■ **Aim of the task**
Copy each line of the records that holds the string "computer".

■ **Source records**
[Start of section]
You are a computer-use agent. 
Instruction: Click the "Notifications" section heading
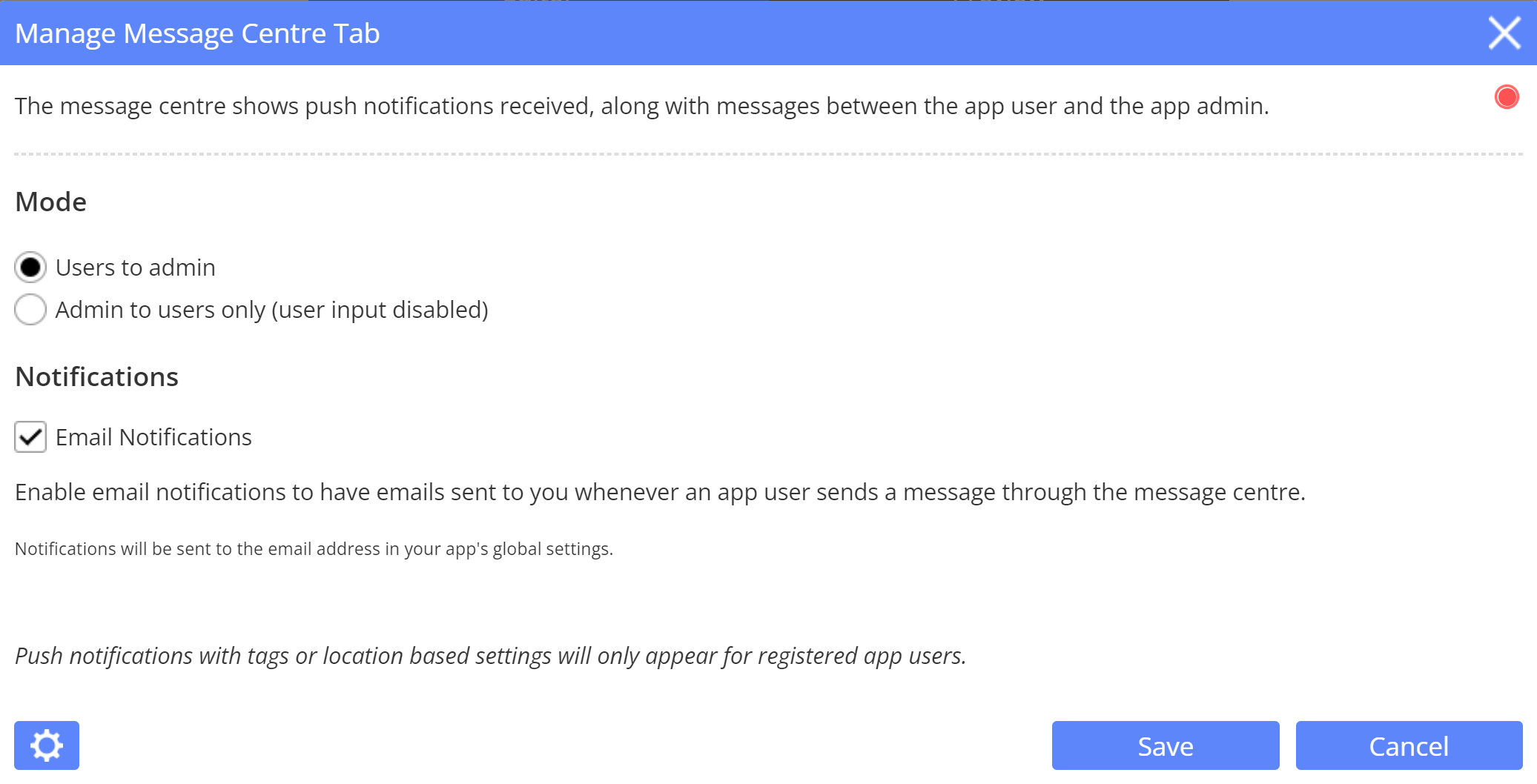click(x=97, y=376)
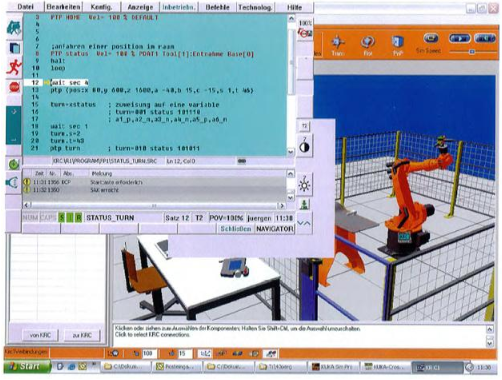Open the Windows Start button
The height and width of the screenshot is (380, 502).
(27, 366)
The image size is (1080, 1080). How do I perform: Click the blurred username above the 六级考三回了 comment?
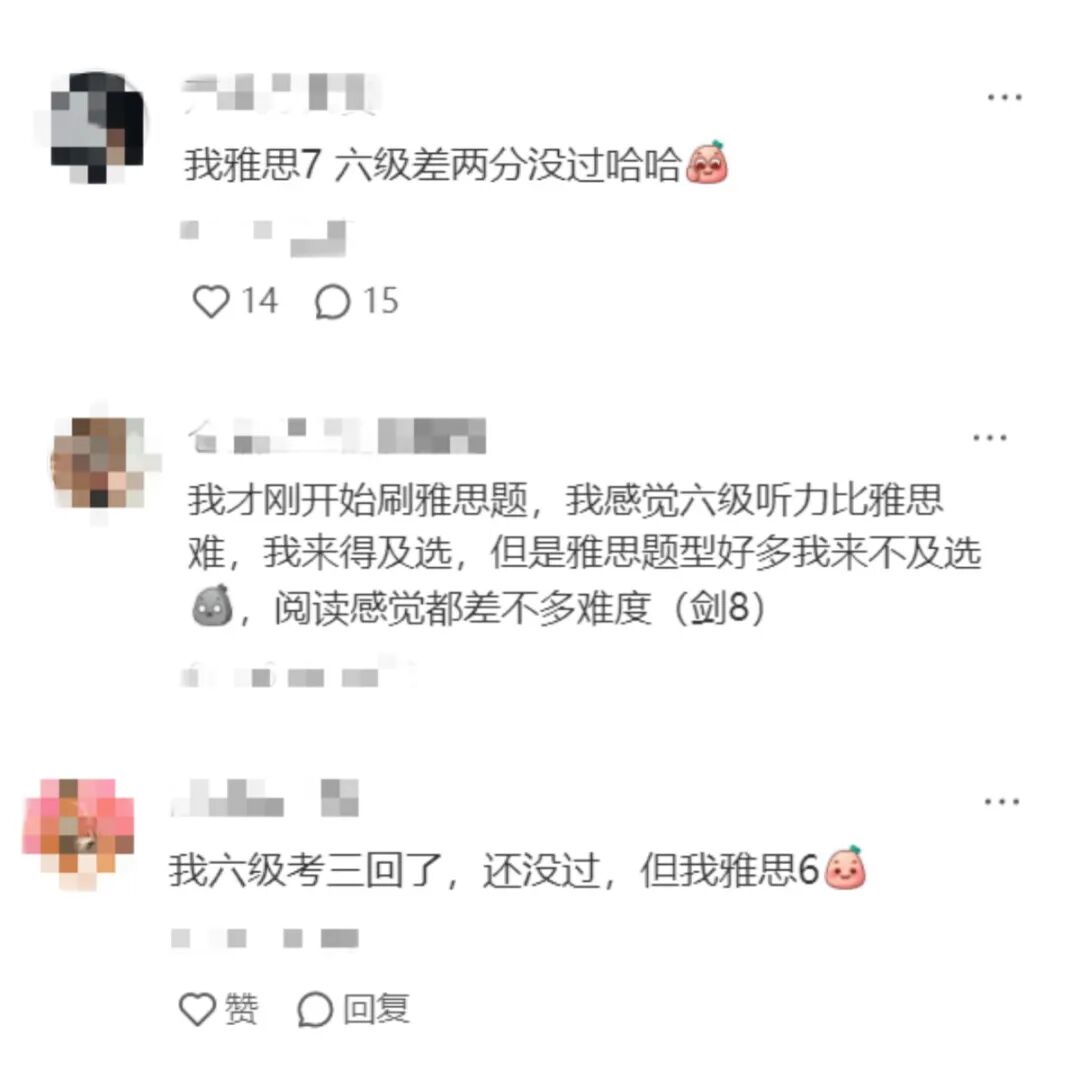(264, 798)
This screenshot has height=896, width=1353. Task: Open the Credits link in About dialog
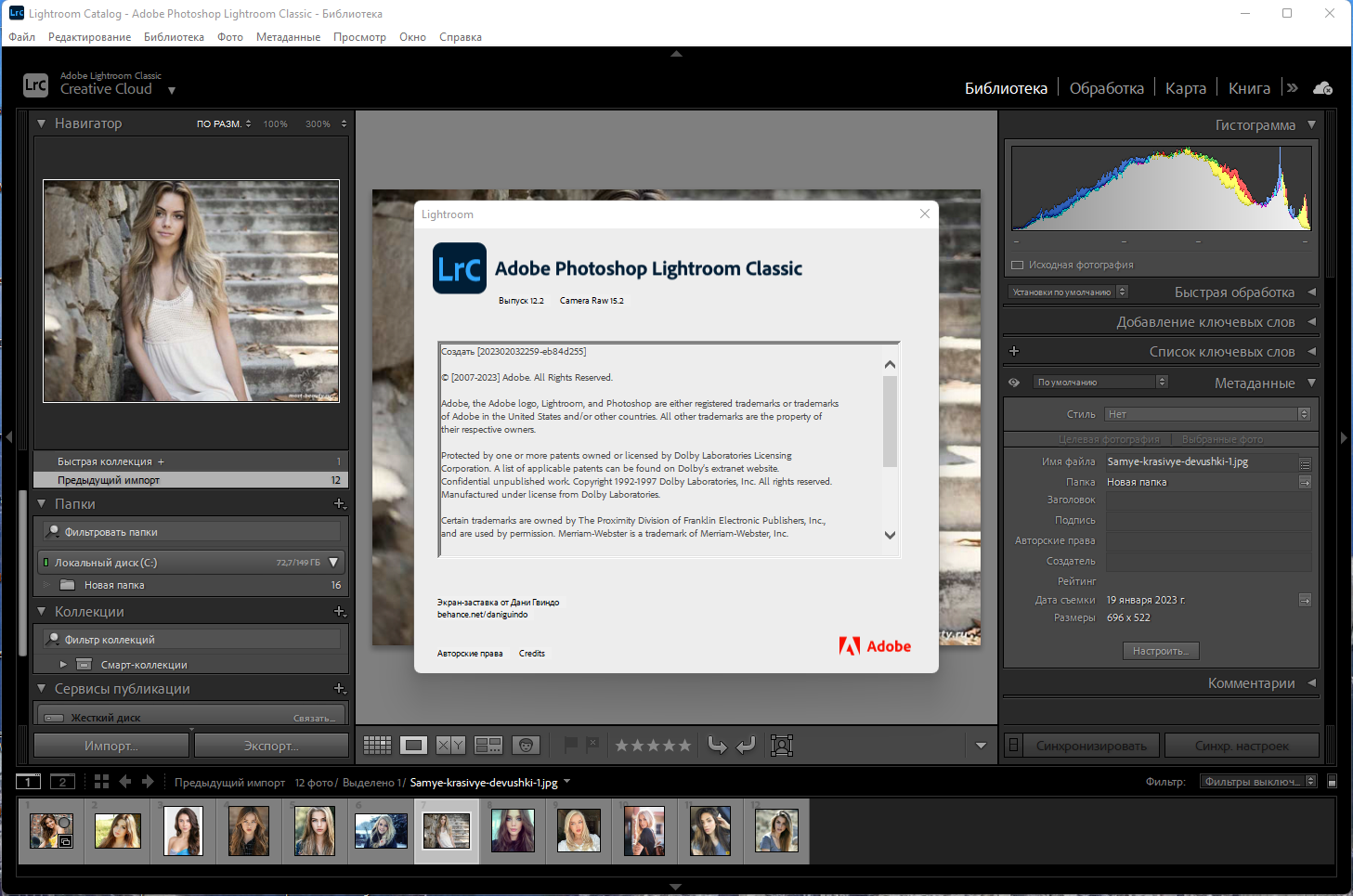tap(532, 654)
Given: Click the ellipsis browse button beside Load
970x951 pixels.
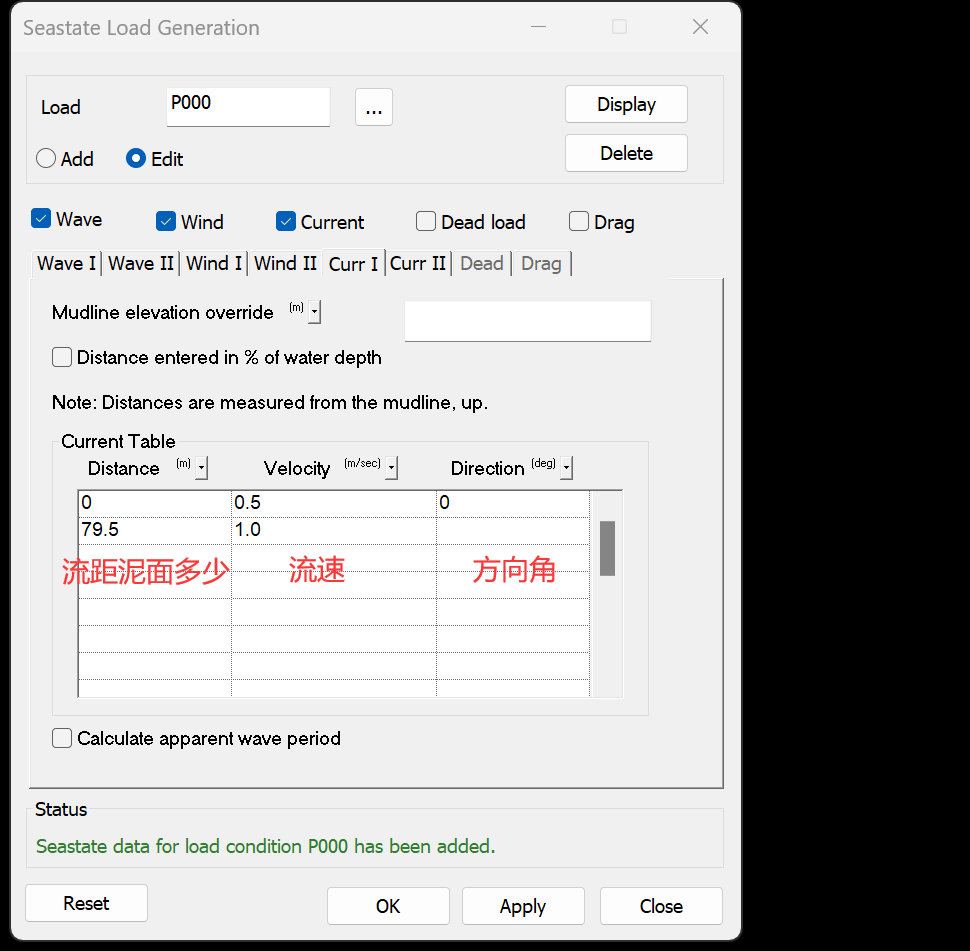Looking at the screenshot, I should click(x=373, y=108).
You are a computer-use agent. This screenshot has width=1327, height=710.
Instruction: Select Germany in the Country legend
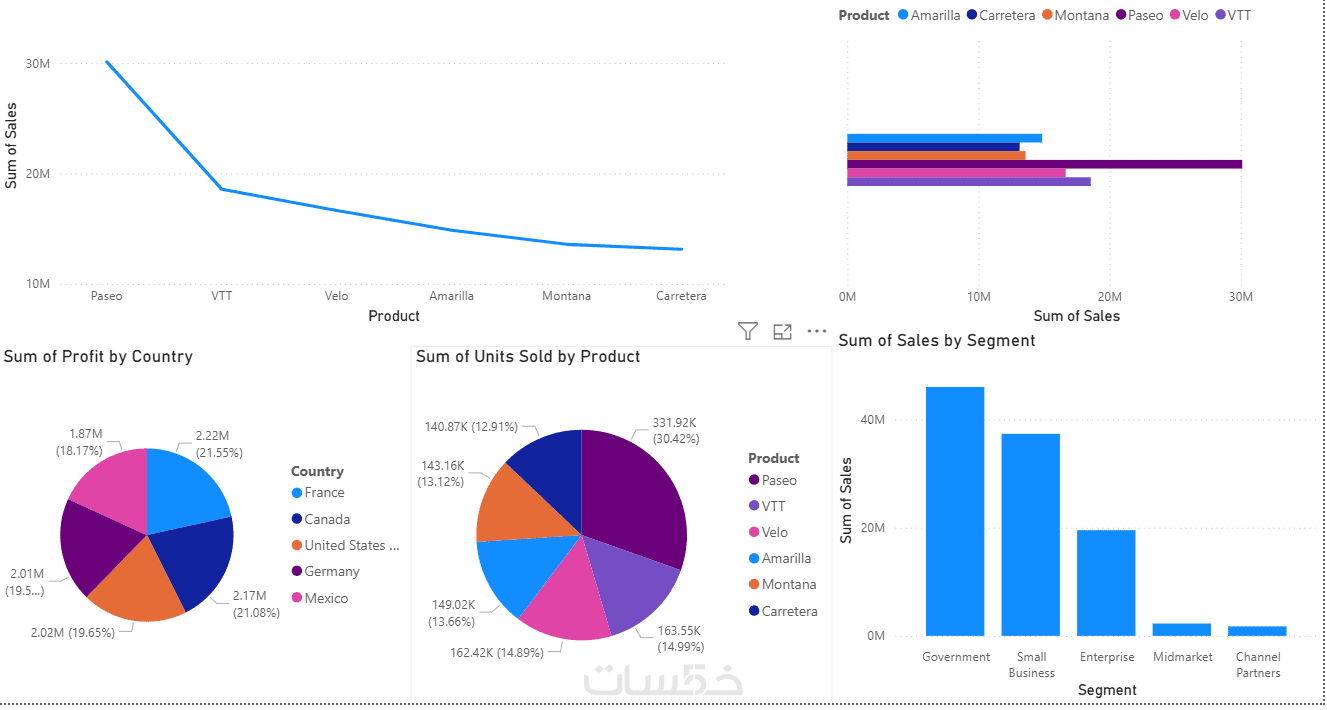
[End of section]
■ **Output of the exercise**
You are a computer-use agent. 
You are a computer-use agent. This screenshot has width=1327, height=710.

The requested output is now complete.